> Data records:
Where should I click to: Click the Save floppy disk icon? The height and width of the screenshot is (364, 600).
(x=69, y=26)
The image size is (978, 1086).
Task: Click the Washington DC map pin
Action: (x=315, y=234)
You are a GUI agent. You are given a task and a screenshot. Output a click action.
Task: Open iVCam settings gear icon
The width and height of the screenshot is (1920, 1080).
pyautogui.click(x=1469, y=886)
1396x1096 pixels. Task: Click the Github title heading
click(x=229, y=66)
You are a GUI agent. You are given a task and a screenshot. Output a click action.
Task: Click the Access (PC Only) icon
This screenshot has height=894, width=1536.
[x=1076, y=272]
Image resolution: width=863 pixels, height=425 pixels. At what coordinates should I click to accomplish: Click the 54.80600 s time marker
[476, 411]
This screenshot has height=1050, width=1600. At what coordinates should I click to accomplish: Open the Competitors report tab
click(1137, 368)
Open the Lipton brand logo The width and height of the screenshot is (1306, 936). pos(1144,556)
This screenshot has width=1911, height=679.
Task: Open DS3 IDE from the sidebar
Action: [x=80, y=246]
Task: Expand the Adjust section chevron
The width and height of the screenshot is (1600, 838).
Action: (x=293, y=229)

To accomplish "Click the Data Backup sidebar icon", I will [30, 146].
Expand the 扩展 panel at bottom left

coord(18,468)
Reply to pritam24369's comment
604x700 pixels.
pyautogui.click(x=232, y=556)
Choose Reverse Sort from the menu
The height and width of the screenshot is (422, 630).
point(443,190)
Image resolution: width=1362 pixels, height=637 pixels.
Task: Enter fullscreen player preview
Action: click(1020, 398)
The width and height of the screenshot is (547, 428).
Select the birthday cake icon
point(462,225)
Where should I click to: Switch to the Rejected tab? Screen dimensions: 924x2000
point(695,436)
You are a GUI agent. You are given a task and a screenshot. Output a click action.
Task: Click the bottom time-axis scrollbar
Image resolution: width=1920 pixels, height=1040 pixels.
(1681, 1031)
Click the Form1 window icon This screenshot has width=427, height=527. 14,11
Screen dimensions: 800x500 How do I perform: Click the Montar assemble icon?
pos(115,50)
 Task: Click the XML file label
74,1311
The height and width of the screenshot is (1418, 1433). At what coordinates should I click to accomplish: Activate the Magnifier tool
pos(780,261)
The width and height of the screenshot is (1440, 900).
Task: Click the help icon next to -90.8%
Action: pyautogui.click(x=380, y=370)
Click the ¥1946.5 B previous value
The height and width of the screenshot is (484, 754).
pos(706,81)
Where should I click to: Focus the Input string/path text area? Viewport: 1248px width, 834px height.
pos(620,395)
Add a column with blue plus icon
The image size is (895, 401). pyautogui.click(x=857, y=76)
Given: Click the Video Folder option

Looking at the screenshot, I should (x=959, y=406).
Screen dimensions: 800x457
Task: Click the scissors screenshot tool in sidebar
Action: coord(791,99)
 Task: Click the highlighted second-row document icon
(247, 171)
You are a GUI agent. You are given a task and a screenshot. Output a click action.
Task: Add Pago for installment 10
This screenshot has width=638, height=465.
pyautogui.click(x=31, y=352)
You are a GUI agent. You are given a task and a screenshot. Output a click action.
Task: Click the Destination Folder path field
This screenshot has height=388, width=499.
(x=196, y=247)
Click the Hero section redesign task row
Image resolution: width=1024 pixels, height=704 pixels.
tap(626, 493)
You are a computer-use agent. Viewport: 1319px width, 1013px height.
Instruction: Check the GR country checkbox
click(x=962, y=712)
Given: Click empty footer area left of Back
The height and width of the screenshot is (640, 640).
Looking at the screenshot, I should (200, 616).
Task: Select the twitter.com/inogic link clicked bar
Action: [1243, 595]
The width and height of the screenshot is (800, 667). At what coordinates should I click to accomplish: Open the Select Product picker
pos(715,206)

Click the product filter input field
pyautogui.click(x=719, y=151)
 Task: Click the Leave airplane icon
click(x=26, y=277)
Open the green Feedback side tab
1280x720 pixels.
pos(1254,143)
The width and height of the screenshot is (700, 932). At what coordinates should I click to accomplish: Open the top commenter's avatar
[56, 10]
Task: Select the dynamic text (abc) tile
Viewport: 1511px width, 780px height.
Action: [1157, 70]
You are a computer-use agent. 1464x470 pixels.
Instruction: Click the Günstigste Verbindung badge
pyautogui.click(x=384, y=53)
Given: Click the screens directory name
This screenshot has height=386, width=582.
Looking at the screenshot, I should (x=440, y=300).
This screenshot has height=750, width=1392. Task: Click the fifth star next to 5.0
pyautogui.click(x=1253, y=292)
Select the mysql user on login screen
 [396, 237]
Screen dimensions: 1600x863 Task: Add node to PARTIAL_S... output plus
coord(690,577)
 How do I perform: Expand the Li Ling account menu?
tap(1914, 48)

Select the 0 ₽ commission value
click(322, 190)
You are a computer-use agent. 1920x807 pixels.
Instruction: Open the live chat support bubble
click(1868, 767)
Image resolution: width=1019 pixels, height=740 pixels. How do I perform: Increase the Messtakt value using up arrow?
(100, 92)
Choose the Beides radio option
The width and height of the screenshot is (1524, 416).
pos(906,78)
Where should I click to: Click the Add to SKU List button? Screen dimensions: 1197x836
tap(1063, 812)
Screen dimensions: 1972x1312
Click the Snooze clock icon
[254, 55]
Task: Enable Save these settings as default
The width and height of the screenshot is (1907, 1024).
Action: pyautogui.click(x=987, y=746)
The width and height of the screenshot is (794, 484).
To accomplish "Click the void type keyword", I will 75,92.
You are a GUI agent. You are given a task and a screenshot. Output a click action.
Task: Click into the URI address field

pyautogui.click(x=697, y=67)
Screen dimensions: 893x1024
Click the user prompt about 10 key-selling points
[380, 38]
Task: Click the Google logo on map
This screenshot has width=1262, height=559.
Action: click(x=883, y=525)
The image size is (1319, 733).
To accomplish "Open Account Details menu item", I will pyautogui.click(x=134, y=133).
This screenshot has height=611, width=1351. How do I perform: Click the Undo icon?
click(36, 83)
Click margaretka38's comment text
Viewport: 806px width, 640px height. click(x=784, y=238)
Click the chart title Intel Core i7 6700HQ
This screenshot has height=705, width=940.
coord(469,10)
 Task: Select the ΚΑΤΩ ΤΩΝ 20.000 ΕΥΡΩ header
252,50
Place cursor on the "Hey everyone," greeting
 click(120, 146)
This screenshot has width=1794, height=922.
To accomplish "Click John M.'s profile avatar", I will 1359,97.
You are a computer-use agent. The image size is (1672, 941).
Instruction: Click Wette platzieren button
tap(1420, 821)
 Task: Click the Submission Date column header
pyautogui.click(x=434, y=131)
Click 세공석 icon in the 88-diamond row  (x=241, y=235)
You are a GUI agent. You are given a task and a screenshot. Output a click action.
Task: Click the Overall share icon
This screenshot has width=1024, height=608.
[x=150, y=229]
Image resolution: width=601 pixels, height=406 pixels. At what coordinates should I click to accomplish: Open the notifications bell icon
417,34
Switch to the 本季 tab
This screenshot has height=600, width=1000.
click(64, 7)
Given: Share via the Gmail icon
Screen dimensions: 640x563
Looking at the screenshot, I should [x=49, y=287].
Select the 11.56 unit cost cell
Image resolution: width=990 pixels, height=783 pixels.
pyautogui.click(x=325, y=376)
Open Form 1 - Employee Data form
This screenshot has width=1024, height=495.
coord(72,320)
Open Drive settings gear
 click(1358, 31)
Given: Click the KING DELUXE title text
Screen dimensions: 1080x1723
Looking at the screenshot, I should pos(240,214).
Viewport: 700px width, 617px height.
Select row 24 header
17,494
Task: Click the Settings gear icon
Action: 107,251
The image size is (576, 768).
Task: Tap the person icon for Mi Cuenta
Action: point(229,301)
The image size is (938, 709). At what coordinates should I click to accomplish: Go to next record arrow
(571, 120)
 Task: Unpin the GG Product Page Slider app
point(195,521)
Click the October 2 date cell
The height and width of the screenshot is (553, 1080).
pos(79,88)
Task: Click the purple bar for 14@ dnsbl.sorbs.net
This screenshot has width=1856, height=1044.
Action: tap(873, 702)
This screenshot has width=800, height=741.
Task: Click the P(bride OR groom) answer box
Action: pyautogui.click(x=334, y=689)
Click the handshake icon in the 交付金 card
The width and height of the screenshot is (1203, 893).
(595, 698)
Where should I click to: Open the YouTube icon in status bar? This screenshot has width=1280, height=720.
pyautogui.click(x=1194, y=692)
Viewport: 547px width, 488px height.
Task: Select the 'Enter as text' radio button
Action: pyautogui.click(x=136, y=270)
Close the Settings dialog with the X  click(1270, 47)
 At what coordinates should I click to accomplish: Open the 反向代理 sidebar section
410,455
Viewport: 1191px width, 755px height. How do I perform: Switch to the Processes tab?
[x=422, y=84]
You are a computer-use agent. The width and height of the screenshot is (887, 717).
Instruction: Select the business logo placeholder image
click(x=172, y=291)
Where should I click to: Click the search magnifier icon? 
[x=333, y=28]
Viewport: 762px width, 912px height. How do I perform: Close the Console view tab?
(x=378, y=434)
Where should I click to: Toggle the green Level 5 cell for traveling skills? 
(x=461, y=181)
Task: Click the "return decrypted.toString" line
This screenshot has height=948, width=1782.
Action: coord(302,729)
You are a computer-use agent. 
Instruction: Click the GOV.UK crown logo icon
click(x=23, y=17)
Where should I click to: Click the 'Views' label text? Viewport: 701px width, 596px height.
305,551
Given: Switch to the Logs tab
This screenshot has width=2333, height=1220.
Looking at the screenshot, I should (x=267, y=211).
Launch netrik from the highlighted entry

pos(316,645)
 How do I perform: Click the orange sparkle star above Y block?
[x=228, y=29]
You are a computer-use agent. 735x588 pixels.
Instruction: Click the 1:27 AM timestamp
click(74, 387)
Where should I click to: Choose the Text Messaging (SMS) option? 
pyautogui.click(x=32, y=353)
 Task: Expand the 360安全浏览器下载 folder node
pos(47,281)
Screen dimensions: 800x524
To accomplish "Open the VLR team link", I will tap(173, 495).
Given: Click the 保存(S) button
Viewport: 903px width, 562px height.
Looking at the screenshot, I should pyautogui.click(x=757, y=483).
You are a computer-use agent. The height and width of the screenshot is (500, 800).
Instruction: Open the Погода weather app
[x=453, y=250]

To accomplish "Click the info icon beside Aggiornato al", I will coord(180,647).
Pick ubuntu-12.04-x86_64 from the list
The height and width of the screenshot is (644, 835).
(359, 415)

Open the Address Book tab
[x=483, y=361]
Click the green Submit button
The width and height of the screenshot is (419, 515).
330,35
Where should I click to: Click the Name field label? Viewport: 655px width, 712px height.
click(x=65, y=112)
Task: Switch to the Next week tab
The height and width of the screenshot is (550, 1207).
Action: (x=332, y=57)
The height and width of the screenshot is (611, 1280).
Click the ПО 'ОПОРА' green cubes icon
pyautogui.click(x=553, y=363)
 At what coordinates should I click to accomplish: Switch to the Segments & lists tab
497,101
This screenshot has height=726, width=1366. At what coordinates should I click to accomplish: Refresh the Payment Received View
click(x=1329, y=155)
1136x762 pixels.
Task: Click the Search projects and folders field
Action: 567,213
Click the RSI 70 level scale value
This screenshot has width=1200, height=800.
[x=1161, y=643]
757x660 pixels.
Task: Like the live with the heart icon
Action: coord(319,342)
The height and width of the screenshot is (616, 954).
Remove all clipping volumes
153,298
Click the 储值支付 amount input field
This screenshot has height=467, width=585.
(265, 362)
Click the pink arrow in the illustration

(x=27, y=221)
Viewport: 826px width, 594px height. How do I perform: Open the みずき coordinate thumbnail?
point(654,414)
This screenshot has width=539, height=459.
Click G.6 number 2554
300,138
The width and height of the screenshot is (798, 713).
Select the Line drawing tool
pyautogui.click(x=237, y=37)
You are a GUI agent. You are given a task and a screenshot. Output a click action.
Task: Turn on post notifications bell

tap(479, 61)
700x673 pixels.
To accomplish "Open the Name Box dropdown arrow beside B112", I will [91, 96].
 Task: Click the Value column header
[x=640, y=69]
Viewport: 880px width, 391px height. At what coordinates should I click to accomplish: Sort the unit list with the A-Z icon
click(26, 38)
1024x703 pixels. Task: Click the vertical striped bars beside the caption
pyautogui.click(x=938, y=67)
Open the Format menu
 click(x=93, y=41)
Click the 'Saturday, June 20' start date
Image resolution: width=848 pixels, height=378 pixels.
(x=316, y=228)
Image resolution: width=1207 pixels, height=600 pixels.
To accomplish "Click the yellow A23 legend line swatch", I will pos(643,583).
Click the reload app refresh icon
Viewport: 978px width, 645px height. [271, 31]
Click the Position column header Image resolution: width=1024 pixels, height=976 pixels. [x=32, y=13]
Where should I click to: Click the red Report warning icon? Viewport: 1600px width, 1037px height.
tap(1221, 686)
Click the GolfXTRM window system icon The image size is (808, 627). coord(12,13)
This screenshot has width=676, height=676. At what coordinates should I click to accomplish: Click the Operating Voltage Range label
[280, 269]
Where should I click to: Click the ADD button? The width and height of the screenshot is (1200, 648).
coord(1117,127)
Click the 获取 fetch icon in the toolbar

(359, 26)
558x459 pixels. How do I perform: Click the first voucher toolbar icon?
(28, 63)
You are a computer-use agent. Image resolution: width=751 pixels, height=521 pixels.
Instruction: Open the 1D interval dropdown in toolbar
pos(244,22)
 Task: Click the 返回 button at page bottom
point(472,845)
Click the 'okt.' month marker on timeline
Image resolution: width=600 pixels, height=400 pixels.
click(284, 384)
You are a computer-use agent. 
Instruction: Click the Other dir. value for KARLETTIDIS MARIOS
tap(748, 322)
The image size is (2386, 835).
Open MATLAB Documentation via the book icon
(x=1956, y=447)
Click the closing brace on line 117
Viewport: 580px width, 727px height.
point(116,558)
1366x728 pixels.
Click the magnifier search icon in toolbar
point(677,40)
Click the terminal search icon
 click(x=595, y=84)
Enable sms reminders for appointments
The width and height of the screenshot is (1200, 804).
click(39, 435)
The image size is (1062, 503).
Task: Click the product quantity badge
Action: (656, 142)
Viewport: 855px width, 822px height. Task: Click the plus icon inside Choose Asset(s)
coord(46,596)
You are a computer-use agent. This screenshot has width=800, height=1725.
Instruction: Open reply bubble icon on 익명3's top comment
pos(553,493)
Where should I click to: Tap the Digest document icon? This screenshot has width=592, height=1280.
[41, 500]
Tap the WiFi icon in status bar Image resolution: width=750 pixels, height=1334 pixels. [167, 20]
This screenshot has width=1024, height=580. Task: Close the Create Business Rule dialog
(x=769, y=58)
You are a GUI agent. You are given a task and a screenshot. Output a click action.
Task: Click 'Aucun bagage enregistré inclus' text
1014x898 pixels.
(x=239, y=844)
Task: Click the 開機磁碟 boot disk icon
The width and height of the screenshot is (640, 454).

> What to do:
Where a line of the records contains the word "Enable", count it; state only the final tally.

> Reply to the task:
2